• _SUPPLIED RECORDS_
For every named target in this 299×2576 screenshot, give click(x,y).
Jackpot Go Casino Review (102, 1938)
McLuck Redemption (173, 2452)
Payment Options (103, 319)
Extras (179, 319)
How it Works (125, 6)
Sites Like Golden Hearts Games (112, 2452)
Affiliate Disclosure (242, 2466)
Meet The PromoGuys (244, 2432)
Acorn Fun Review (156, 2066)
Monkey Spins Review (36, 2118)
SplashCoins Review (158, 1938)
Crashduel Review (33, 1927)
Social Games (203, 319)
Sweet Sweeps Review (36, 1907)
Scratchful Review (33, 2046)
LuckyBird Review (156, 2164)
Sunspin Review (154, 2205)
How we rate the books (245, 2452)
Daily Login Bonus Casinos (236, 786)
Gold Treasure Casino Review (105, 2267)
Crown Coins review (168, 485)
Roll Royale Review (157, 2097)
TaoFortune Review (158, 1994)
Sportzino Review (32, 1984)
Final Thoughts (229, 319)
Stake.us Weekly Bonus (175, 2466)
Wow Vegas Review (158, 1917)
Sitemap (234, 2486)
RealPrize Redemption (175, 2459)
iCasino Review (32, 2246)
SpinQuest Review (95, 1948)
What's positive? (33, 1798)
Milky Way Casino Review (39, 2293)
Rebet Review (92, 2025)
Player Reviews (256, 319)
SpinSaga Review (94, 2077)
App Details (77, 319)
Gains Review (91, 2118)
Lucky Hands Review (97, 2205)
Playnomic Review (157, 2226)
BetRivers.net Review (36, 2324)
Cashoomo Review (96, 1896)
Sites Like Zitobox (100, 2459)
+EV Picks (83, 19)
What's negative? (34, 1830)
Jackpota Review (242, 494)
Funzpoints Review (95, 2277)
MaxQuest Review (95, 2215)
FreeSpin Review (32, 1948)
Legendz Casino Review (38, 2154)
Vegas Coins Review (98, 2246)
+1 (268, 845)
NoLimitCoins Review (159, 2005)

• _GOAL OF THE EXERCISE_
Give back exactly the lines from the one containing "Roll Royale Review (157, 2097)" through the last line of the records.

• _SOLUTION TO THIS EXERCISE_
Roll Royale Review (157, 2097)
TaoFortune Review (158, 1994)
Sportzino Review (32, 1984)
Final Thoughts (229, 319)
Stake.us Weekly Bonus (175, 2466)
Wow Vegas Review (158, 1917)
Sitemap (234, 2486)
RealPrize Redemption (175, 2459)
iCasino Review (32, 2246)
SpinQuest Review (95, 1948)
What's positive? (33, 1798)
Milky Way Casino Review (39, 2293)
Rebet Review (92, 2025)
Player Reviews (256, 319)
SpinSaga Review (94, 2077)
App Details (77, 319)
Gains Review (91, 2118)
Lucky Hands Review (97, 2205)
Playnomic Review (157, 2226)
BetRivers.net Review (36, 2324)
Cashoomo Review (96, 1896)
Sites Like Zitobox (100, 2459)
+EV Picks (83, 19)
What's negative? (34, 1830)
Jackpota Review (242, 494)
Funzpoints Review (95, 2277)
MaxQuest Review (95, 2215)
FreeSpin Review (32, 1948)
Legendz Casino Review (38, 2154)
Vegas Coins Review (98, 2246)
+1 (268, 845)
NoLimitCoins Review (159, 2005)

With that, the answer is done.